On the last day of the tour we left The Victoria Hotel after breakfast for three locations down the coast finally leaving Northumberland. After the three stops we left for our overnight stay in Rainton at the Bay Horse Country Inn.
The Victoria Hotel in Bamburgh on TripAdvisor
Good location but we lost sleep due to noise
We stayed at the hotel for a photography tour of Northumberland and East Lothian. The service in both the restaurant and the bar was excellent, the menu was becoming repetitive after 5 evenings but the breakfasts were always great!
Car park down the side road was easy to find and park.
Our room looked over the back of the hotel and our sleep was disturbed every night by delivery trucks going to the nearby shops. (Room 9). The bedside table was too high and having banged my head, bruised my arm I had to resort to using a pillow to protect my head! The shower was a menace as it ran cold and then scalding hot, potentially very dangerous…
COVID related: the hotel should have made it easy to change towels during a 5 night stay
Newbiggin-by-the-Sea
After parking we headed for the promenade and there out in the bay we could see the statue that we had come to photograph.
Along the promenade was a replica of the statues so we could see them close up.
Once we had found our chosen spot this horse and rider appeared on the beach.
The Couple
The statue is installed over a breakwater in the bay and is by the sculpture by Sean Henry. The figures are five metres tall and made out of bronze.
The promenade was busy…
Relaxing was the order of the day in the cafe below the promenade.

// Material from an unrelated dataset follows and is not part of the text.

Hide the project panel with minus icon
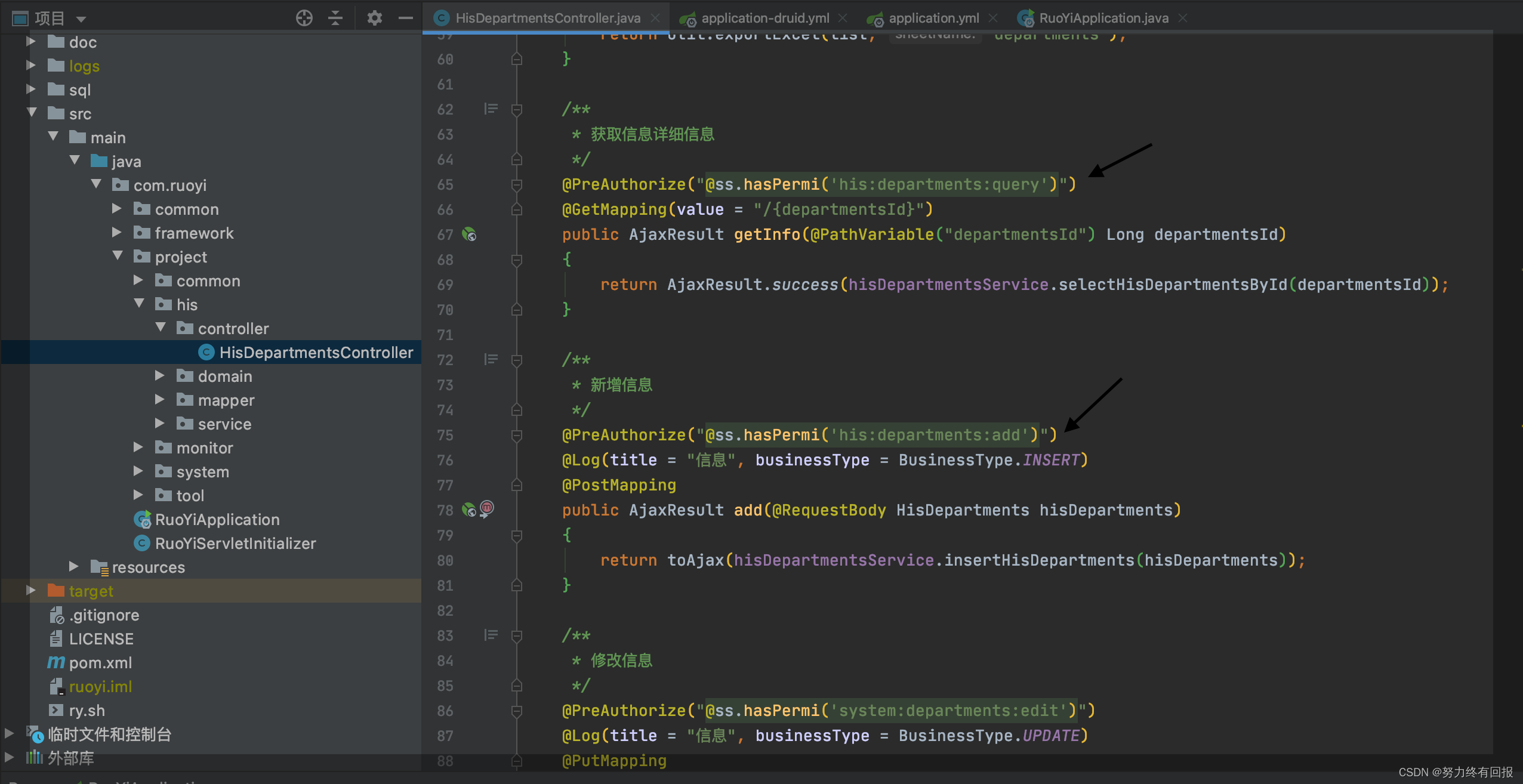 coord(406,18)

The replica of The Couple Statue was still drawing attention as we passed.
My last view of the bay at Newbiggin-by-the-sea was of two fishing boats leaving the beach.
From my two guide books Newbiggin-by-the-Sea is on page 57 of The Photographer’s Guide to Northumberland and on page 204 of Photographing Northumberland.
Cambois Beach
Our second stop on the way South was Cambois beach. We were there to photograph a massive outfall pipe. To get to the pipe we walked along the footpath that ran alongside the beach.

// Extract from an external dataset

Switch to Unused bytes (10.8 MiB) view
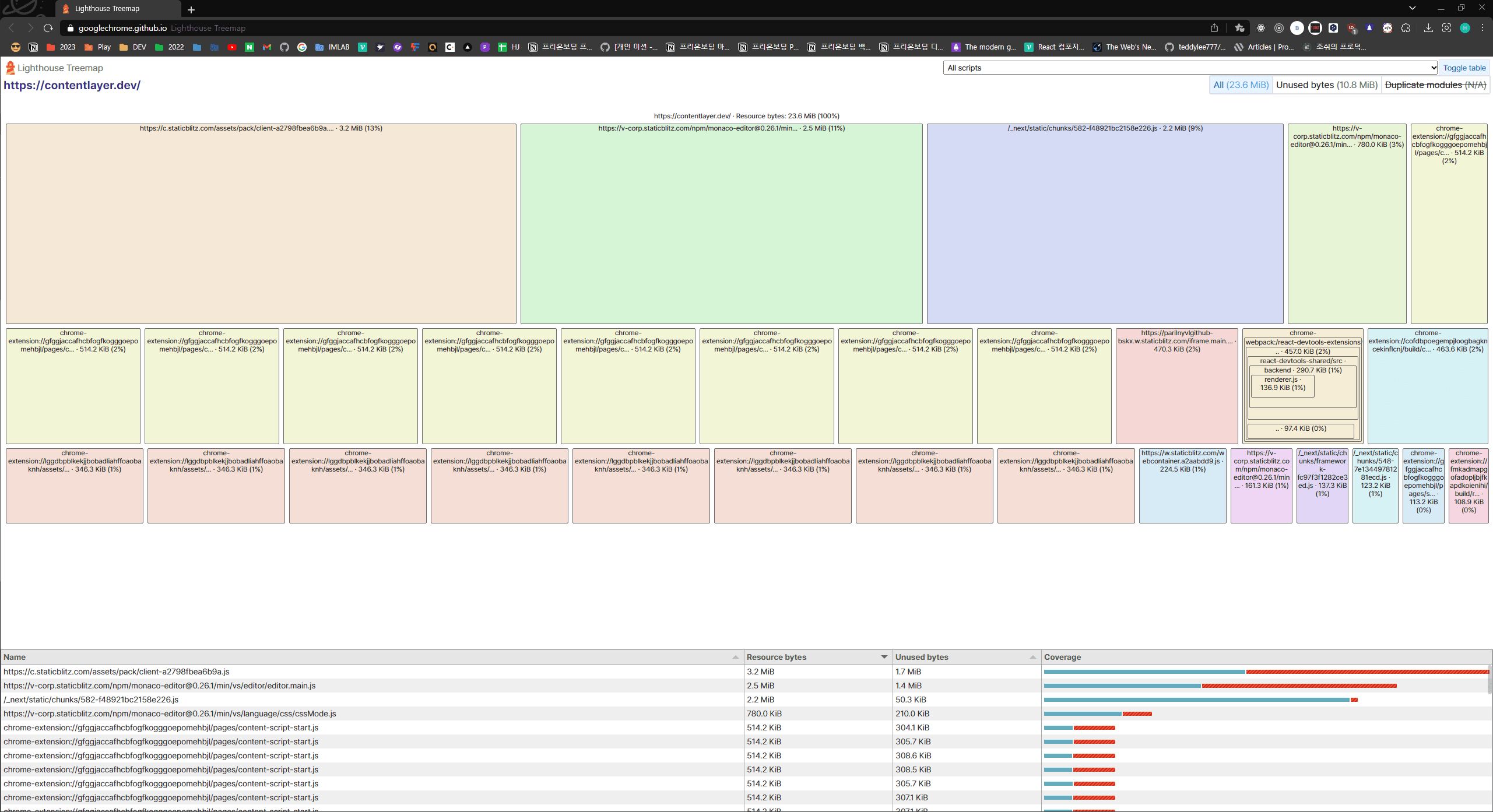 click(x=1326, y=85)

While I was sitting on the pipe I chatted to passers by and learnt that the pipe had been used by the man and some of his work mates to reproduce the image of the steel workers perched on a girder high above New York.
On the way back to the car park I found this pattern on the glass in the shelter on the path.
From my two guide books the outlet pipe is on page 58 of The Photographer’s Guide to Northumberland and Cambois Beach ison page 218 of Photographing Northumberland.